STATED TASK: Reproduce the records from the line containing "Task: Open the Chrome" to the line containing "point(94,175)", with both of those lines included.

RECORD LIST:
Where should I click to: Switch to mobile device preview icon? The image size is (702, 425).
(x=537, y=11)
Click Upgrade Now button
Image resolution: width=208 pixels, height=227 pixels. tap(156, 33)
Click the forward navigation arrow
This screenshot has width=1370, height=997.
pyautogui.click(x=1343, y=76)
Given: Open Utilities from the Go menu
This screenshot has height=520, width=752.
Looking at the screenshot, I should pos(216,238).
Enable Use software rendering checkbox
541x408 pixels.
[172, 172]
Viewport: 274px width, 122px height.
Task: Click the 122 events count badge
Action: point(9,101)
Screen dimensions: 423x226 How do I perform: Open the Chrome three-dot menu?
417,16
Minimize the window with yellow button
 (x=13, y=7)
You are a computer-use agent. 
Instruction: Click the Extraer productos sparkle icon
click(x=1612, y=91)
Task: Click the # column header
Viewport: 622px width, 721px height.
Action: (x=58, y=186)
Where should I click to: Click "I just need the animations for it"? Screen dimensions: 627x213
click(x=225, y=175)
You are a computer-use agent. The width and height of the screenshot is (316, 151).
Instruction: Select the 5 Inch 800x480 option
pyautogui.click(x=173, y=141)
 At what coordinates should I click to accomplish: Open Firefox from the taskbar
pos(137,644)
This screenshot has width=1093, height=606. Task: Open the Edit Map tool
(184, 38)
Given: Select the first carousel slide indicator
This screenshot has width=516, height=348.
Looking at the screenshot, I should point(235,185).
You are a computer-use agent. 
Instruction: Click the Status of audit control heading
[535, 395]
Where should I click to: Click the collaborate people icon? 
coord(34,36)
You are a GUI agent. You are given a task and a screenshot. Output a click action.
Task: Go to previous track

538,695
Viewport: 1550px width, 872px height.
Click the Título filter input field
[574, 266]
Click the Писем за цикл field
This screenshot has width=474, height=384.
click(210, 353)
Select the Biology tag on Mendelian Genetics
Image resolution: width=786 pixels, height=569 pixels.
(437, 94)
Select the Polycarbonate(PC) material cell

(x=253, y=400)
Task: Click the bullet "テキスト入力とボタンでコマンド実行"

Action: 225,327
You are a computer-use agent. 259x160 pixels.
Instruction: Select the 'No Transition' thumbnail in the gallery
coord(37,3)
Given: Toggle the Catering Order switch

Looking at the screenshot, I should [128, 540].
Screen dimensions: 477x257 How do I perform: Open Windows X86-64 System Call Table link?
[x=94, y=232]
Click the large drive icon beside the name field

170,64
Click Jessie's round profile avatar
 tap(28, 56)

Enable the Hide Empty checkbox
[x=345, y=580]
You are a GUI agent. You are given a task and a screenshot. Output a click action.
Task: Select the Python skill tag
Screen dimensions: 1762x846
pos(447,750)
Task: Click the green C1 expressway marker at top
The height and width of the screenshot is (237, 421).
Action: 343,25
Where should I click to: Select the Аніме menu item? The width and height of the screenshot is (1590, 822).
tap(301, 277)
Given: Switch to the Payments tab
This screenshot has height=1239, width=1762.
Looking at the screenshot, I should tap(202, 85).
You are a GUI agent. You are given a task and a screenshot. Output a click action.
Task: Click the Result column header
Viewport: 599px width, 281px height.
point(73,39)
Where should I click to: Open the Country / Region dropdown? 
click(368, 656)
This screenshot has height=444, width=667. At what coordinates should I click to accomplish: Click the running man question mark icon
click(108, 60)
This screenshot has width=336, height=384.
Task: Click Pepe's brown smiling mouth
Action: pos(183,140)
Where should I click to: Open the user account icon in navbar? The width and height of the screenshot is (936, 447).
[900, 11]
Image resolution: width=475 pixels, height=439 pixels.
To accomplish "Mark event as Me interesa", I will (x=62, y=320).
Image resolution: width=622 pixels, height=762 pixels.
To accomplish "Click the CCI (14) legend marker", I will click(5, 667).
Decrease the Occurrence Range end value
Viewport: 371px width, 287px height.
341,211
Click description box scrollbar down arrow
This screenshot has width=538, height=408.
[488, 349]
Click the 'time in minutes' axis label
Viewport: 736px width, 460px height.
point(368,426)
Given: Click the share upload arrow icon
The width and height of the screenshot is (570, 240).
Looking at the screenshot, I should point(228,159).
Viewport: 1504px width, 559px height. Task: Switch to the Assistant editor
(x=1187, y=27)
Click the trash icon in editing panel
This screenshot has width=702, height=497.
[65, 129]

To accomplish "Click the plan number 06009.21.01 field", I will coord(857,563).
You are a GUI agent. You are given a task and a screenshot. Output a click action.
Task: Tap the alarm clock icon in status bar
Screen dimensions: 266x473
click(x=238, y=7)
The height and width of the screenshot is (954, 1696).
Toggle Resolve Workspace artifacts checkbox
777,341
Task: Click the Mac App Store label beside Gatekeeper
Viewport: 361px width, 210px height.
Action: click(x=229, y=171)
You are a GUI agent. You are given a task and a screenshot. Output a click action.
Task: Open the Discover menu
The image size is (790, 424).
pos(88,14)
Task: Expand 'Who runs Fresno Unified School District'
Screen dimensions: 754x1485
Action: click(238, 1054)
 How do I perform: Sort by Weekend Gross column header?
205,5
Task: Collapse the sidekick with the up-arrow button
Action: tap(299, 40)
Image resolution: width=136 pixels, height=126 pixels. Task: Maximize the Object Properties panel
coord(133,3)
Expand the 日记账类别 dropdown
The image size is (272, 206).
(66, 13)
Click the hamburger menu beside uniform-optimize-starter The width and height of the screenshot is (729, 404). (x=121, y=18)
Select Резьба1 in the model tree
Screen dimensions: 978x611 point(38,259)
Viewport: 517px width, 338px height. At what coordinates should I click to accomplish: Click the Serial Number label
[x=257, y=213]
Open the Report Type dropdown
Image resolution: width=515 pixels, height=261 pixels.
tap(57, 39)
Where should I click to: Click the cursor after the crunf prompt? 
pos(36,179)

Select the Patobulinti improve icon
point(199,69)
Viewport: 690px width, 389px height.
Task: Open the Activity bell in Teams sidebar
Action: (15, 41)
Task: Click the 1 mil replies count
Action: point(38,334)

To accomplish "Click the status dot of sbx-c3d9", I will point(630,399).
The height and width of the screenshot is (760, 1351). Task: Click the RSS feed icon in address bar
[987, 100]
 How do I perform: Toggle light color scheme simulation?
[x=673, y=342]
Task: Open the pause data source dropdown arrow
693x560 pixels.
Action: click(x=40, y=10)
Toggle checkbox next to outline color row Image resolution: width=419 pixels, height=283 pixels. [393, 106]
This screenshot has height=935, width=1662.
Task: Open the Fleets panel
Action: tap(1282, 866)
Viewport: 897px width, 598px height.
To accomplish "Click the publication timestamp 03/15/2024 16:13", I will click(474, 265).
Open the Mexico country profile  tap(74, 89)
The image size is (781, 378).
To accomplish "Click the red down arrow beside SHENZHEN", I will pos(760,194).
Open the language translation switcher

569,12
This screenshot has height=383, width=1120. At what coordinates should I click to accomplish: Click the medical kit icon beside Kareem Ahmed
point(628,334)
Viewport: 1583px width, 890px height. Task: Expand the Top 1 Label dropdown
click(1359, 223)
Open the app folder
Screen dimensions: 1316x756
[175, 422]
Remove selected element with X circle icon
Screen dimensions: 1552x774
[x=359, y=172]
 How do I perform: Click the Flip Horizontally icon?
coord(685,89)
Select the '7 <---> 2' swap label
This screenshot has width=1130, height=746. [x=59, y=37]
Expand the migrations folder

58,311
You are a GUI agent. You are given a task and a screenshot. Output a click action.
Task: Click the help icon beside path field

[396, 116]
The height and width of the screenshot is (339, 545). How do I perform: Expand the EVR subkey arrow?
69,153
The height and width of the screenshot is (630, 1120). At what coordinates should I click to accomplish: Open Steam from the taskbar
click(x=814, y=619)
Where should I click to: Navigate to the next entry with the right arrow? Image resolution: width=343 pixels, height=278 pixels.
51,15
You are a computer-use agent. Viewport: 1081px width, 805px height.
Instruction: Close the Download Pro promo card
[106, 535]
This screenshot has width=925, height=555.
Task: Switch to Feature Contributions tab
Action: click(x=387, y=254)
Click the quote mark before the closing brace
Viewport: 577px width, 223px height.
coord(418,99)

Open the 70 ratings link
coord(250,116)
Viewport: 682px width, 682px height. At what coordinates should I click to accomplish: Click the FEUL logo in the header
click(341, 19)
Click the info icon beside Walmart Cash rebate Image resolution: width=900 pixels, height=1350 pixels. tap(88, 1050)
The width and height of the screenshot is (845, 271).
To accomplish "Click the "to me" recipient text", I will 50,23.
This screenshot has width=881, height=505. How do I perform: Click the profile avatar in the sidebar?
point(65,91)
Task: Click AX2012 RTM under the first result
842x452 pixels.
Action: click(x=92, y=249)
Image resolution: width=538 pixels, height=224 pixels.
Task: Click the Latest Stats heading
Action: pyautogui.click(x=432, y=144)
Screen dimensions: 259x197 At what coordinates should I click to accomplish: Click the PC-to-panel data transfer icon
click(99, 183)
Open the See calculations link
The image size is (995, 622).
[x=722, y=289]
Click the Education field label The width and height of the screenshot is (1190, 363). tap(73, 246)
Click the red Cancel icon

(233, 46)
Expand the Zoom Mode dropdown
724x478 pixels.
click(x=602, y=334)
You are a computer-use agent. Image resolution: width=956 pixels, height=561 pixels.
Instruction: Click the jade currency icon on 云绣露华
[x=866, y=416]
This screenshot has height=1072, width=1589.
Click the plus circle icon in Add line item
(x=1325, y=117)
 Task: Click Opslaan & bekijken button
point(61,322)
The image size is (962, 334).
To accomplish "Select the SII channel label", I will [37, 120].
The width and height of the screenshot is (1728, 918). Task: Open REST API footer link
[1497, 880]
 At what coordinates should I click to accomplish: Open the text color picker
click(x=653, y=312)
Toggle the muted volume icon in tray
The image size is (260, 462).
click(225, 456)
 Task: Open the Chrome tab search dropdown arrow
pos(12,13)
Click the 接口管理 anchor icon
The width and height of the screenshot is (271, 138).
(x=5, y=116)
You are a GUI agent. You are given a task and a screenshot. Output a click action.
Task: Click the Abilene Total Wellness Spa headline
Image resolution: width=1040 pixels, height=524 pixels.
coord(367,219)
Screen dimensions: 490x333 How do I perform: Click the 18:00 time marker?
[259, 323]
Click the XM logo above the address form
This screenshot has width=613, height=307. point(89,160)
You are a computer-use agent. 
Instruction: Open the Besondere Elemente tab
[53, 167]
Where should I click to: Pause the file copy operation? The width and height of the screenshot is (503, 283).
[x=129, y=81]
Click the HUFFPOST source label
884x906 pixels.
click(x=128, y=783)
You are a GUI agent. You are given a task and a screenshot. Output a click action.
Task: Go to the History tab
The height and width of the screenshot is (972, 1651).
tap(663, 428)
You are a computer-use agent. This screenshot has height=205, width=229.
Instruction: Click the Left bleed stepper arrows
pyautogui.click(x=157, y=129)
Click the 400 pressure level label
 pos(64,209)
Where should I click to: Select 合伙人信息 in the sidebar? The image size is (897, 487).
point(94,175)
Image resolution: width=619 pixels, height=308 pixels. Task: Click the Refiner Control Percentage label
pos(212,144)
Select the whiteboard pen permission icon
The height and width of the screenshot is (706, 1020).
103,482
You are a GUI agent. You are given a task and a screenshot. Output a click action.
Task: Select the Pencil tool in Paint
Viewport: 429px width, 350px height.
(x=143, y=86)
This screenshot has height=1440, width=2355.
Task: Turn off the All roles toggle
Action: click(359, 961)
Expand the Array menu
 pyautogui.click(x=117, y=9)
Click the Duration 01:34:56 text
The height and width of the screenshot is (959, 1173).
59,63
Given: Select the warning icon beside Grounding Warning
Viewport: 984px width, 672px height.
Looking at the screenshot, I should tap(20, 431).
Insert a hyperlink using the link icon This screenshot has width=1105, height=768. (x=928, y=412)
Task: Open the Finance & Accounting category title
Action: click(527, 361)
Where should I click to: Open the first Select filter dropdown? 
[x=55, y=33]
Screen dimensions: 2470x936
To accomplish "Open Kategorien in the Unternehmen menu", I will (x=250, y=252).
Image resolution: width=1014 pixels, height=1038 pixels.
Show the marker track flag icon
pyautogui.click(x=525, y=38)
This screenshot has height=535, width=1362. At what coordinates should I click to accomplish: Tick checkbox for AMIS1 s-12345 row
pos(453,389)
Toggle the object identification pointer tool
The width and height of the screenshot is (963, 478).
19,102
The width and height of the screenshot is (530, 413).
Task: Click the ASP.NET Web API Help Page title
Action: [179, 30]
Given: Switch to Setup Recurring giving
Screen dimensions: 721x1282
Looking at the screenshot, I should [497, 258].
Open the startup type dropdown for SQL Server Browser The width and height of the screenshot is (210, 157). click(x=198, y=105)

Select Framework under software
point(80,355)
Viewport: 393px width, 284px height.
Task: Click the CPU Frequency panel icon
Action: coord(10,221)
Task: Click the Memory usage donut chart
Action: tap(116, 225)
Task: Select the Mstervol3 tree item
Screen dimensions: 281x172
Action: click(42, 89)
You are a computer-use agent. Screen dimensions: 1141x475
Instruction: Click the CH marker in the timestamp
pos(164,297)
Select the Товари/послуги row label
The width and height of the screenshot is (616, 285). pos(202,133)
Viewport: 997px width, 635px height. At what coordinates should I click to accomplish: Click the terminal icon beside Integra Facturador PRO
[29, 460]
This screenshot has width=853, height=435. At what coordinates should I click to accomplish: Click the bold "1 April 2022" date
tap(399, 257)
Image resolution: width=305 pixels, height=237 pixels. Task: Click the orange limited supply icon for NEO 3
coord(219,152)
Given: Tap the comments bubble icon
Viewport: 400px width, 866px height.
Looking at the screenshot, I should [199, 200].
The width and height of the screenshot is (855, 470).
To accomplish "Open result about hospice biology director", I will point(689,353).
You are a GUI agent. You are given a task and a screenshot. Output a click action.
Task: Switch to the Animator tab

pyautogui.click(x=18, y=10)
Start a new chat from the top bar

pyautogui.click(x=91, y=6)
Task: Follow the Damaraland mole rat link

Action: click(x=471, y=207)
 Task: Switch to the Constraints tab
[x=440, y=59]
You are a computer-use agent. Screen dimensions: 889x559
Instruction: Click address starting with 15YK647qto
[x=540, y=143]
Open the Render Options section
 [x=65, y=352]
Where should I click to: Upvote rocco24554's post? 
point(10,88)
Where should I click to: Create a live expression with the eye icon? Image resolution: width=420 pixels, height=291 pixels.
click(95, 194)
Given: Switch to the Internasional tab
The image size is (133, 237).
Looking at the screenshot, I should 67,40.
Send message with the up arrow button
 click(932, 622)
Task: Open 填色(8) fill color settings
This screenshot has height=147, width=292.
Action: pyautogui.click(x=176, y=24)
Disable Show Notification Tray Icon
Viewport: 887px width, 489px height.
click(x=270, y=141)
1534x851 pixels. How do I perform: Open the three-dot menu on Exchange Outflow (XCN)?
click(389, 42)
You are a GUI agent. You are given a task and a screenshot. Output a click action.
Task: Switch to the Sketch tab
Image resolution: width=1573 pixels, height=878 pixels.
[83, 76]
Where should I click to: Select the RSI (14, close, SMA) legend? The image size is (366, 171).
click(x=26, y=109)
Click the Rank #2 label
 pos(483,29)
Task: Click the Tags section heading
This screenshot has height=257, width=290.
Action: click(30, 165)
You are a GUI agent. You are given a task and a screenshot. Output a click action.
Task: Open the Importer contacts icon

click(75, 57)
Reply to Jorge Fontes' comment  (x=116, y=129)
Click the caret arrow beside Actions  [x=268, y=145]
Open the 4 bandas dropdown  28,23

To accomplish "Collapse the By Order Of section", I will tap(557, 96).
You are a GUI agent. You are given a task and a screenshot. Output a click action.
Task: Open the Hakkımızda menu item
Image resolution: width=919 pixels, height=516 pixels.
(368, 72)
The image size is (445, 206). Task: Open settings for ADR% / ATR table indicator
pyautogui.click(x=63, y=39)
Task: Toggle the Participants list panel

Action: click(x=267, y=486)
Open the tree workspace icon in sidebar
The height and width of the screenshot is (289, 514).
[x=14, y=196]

WRITTEN RESPONSE:
 Task: Open the Chrome tab search dropdown arrow
pos(12,13)
Click the 接口管理 anchor icon
The width and height of the screenshot is (271, 138).
(x=5, y=116)
You are a GUI agent. You are given a task and a screenshot. Output a click action.
Task: Click the Abilene Total Wellness Spa headline
Image resolution: width=1040 pixels, height=524 pixels.
coord(367,219)
Screen dimensions: 490x333 How do I perform: Click the 18:00 time marker?
[259, 323]
Click the XM logo above the address form
This screenshot has width=613, height=307. point(89,160)
You are a computer-use agent. 
Instruction: Open the Besondere Elemente tab
[53, 167]
Where should I click to: Pause the file copy operation? The width and height of the screenshot is (503, 283).
[x=129, y=81]
Click the HUFFPOST source label
884x906 pixels.
click(x=128, y=783)
You are a GUI agent. You are given a task and a screenshot. Output a click action.
Task: Go to the History tab
The height and width of the screenshot is (972, 1651).
tap(663, 428)
You are a computer-use agent. This screenshot has height=205, width=229.
Instruction: Click the Left bleed stepper arrows
pyautogui.click(x=157, y=129)
Click the 400 pressure level label
 pos(64,209)
Where should I click to: Select 合伙人信息 in the sidebar? The image size is (897, 487).
point(94,175)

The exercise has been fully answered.